US 11,755,911 B2
Method and apparatus for training neural network and computer server
Zehao Huang, Beijing (CN); and Naiyan Wang, Beijing (CN)
Assigned to BEIJING TUSEN ZHITU TECHNOLOGY CO., LTD., Beijing (CN)
Filed by BEIJING TUSEN ZHITU TECHNOLOGY CO., LTD., Beijing (CN)
Filed on May 23, 2019, as Appl. No. 16/421,259.
Claims priority of application No. 201810498650.1 (CN), filed on May 23, 2018.
Prior Publication US 2019/0385059 A1, Dec. 19, 2019
Int. Cl. G06N 3/08 (2023.01); G06N 3/082 (2023.01); G06F 18/214 (2023.01); G06N 3/048 (2023.01); G06V 10/774 (2022.01); G06V 10/82 (2022.01)

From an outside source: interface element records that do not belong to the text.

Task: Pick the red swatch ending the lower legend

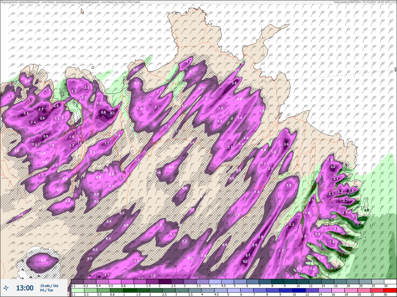Action: pos(390,290)
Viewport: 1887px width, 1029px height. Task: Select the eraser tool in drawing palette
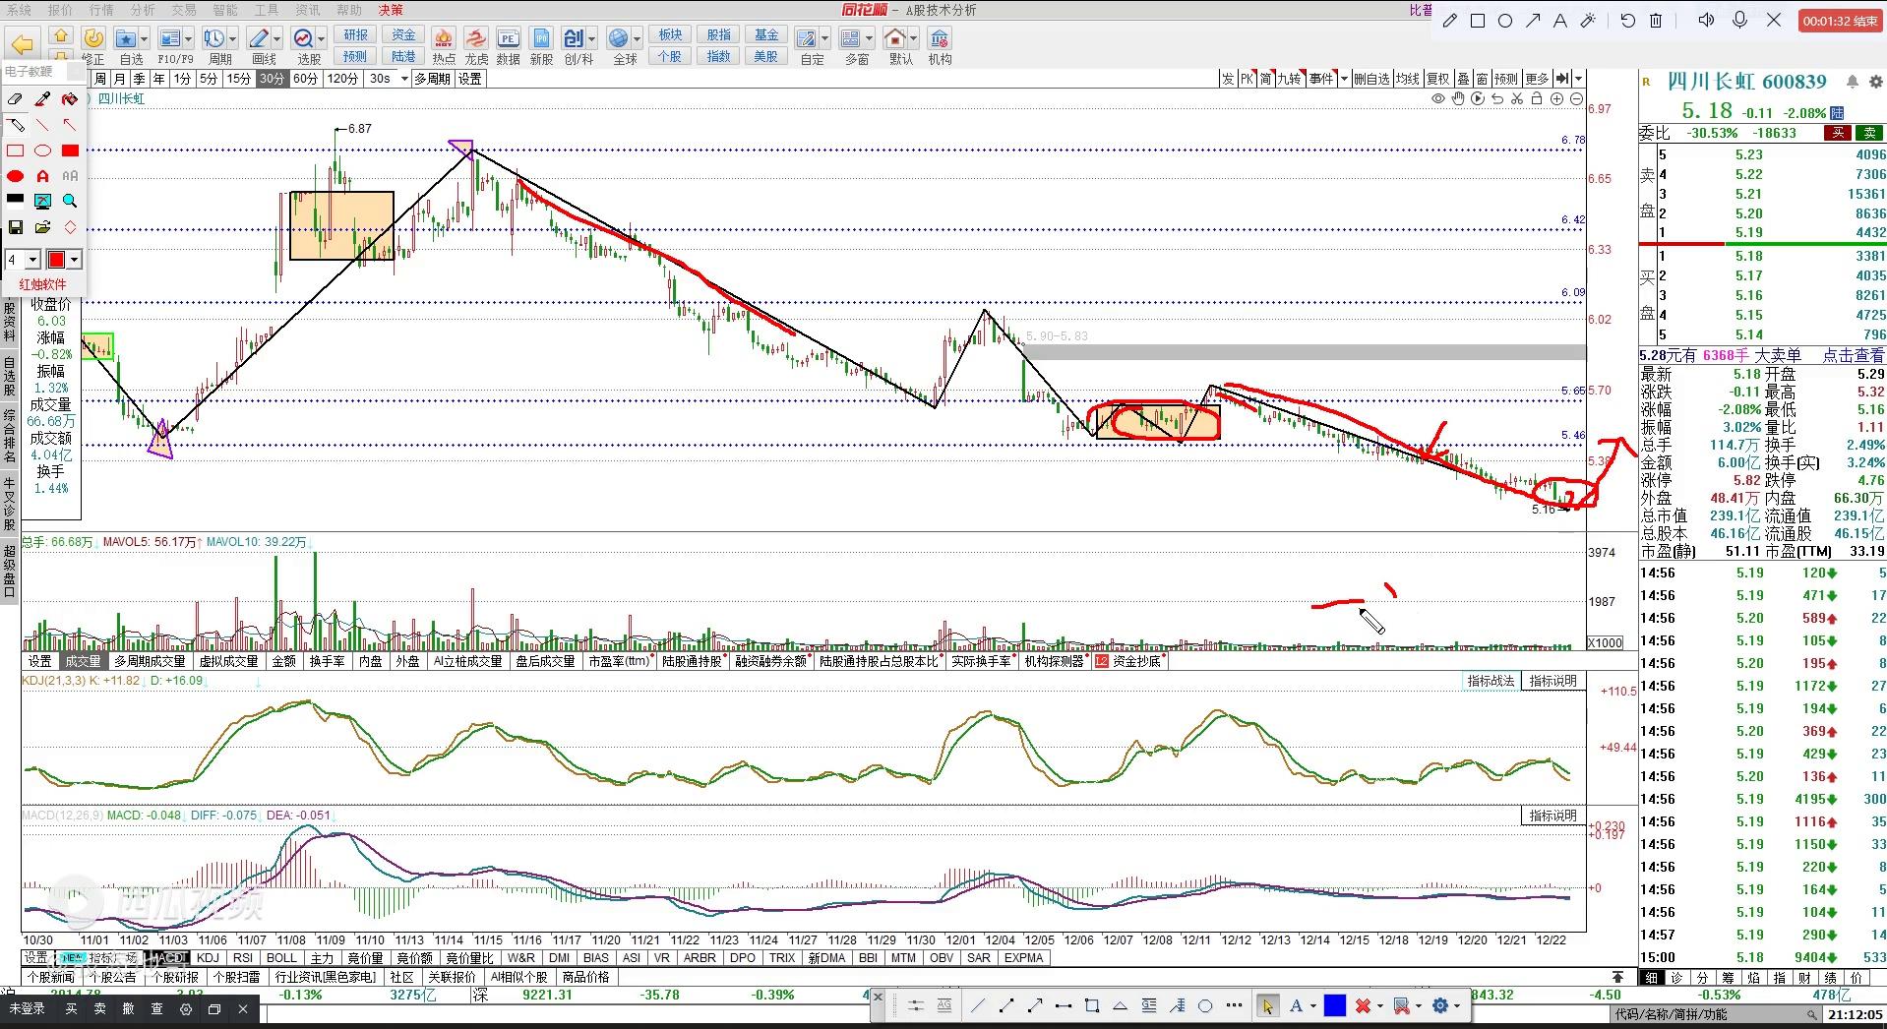click(15, 99)
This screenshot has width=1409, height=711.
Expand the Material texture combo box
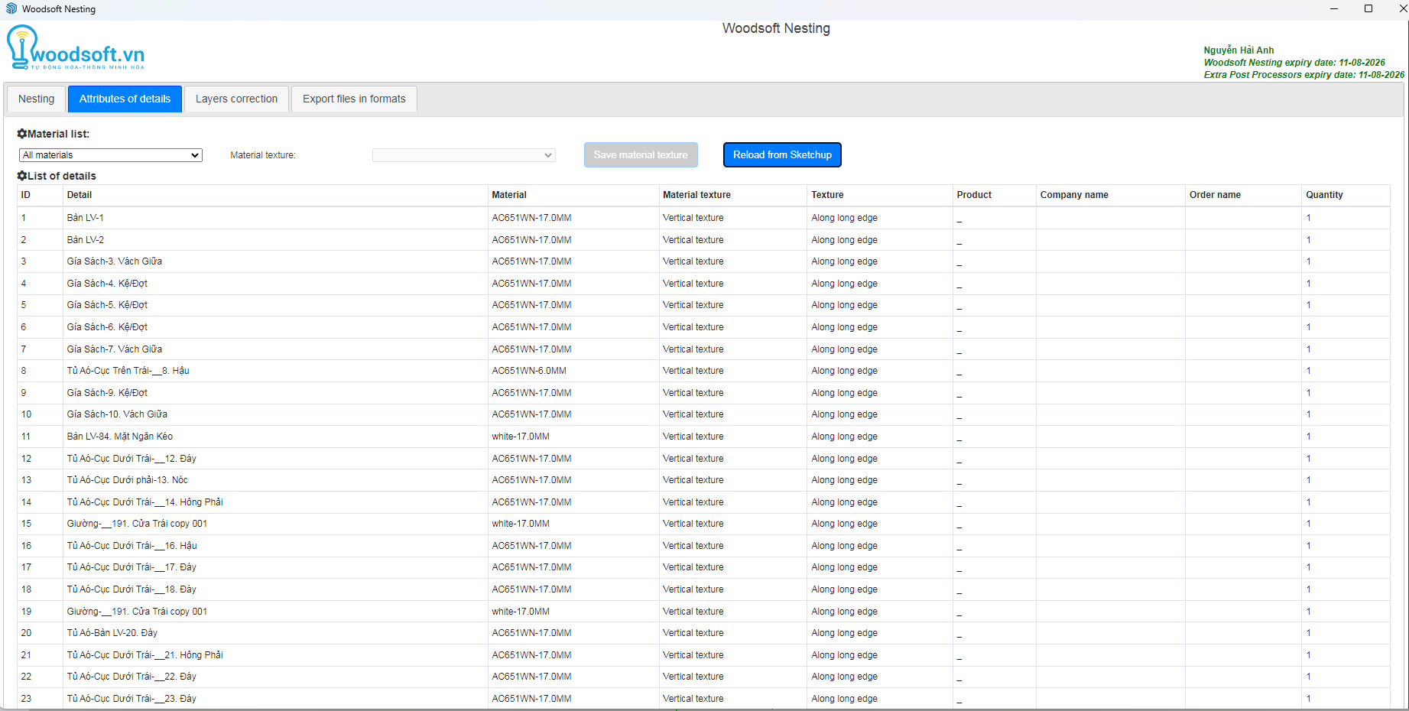[463, 155]
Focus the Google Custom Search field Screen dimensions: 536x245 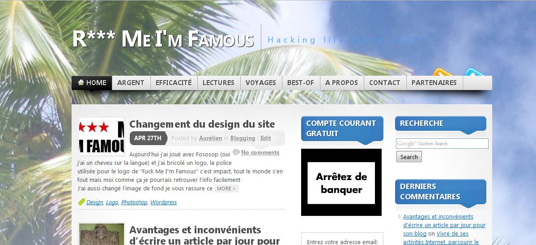coord(442,144)
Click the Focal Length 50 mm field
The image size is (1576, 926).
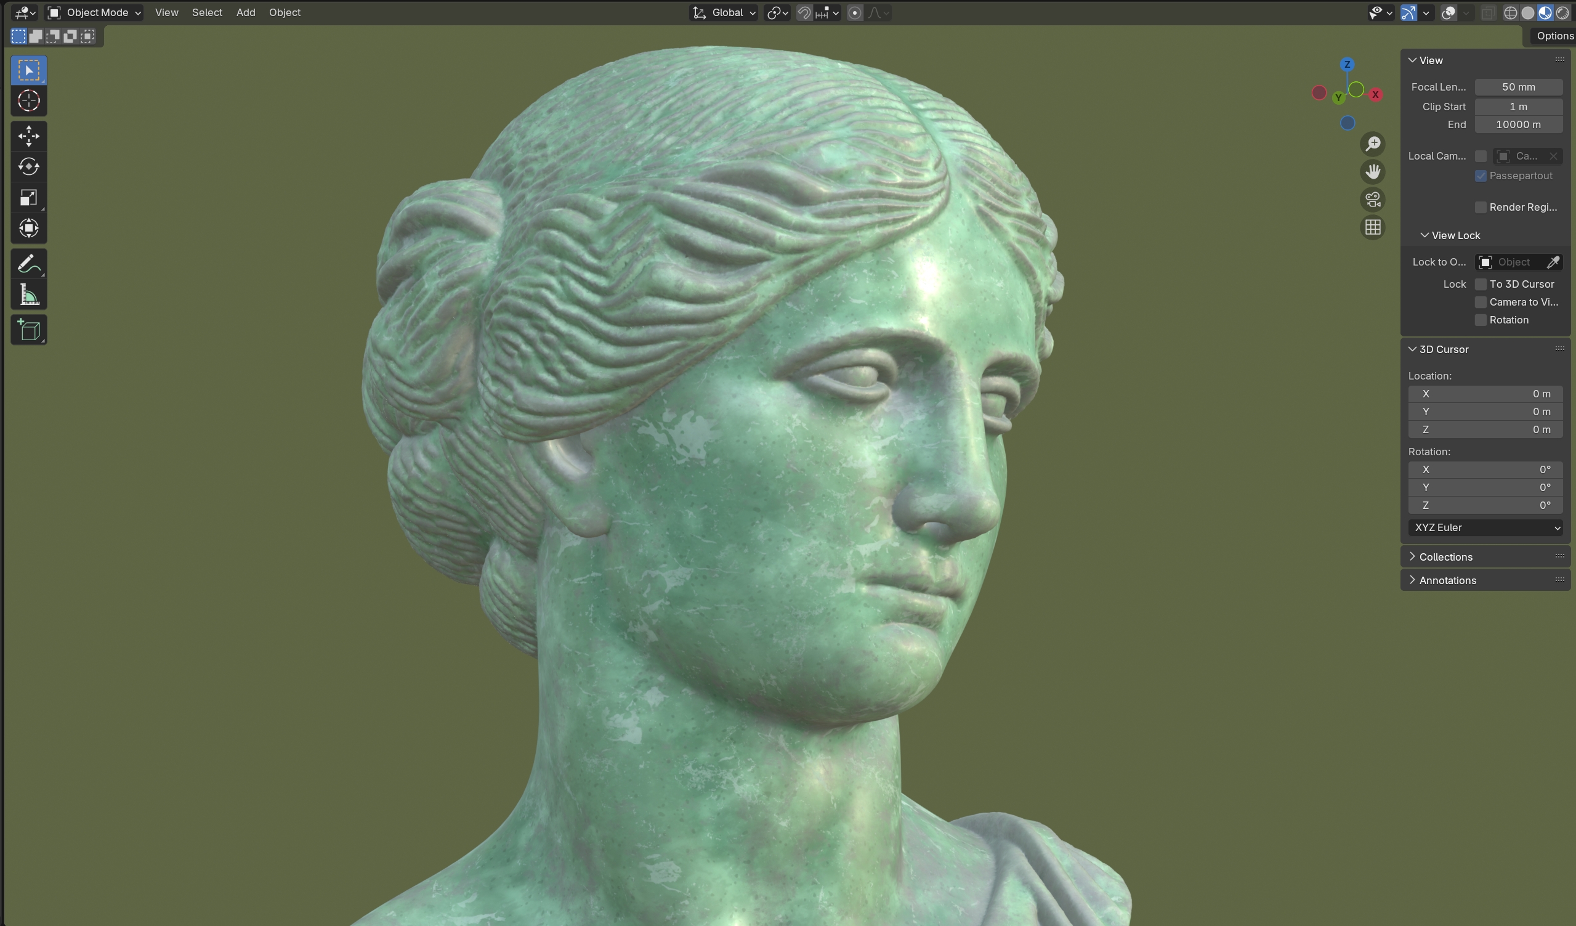click(x=1518, y=87)
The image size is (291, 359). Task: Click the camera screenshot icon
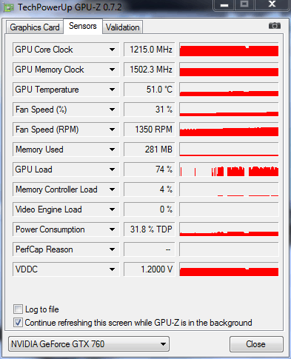[x=275, y=26]
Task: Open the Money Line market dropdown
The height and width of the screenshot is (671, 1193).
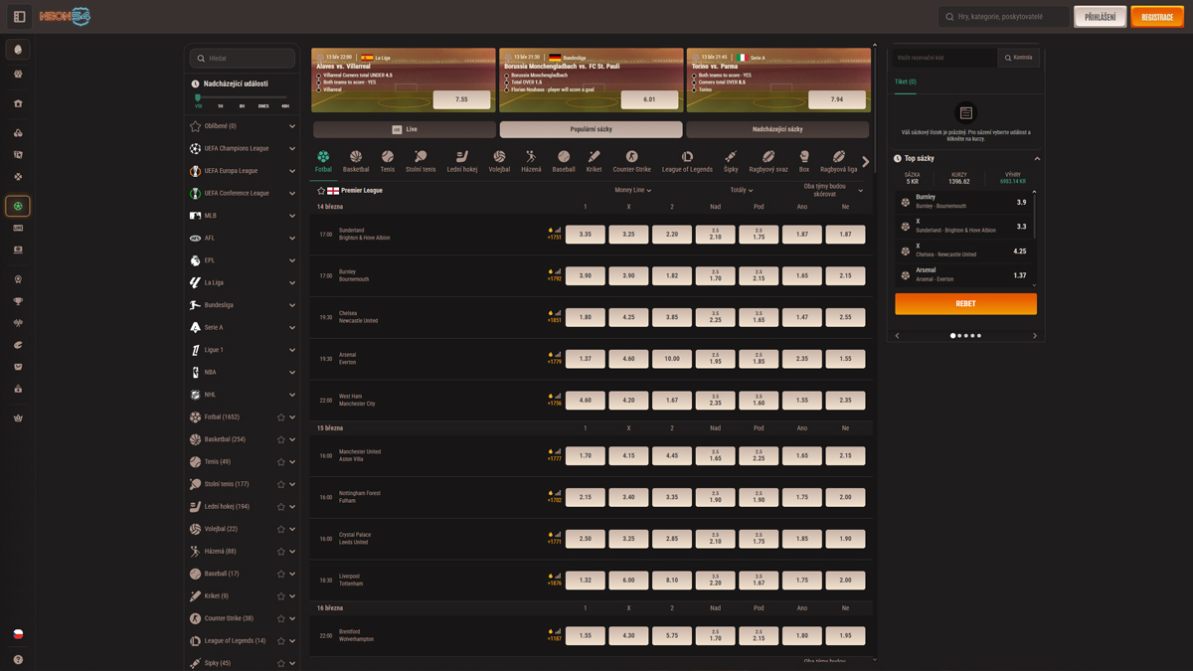Action: (x=632, y=190)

CPC G06N 3/082 (2013.01) [G06F 18/214 (2023.01); G06N 3/048 (2023.01); G06V 10/774 (2022.01); G06V 10/82 (2022.01)] 18 Claims
OG exemplary drawing
 
1. A method for training a neural network, comprising the following process performed at a predetermined time period:
selecting input data automatically to obtain a set of data to be annotated, wherein a video containing a plurality of sequences of frames is inputted to the neural network to obtain a target detection result for each frame of image, wherein target detection results for all frames of images in the video are inputted to a target tracking model to obtain a tracking result for each frame of image, and wherein the frame of image is determined as the input data in response to that the target detection result and the tracking result for a frame of image are inconsistent with each other;
annotating the set of data to be annotated to obtain a new set of annotated data;
acquiring a set of newly added annotated data containing the new set of annotated data;
determining a union of the set of newly added annotated data and a set of training sample data for training the neural network in a previous period as a set of training sample data for a current period;
training the neural network iteratively, based on the set of training sample data for the current period, to obtain a neural network trained in the current period, wherein the neural network has a plurality of particular structures each provided with a corresponding sparse scaling operator for scaling an output from the particular structure, wherein sparsity constraints having different weights are applied to the particular structures based on different computational complexities of the particular structures; and
training the neural network iteratively using a sample data in the set of training sample data for the current period comprises training the neural network in a number of training iterations by:
optimizing a target function using a first optimization algorithm, with sparse scaling operators obtained from a previous training iteration being constants of the target function and the weights being variables of the target function, to obtain weights of a current training iteration;
optimizing the target function using a second optimization algorithm, with the weights of the current training iteration being constants of the target function and sparse scaling operators being variables of the target function, to obtain sparse scaling operators of the current training iteration; and
performing a next training iteration based on the weights and sparse scaling operators of the current training iteration.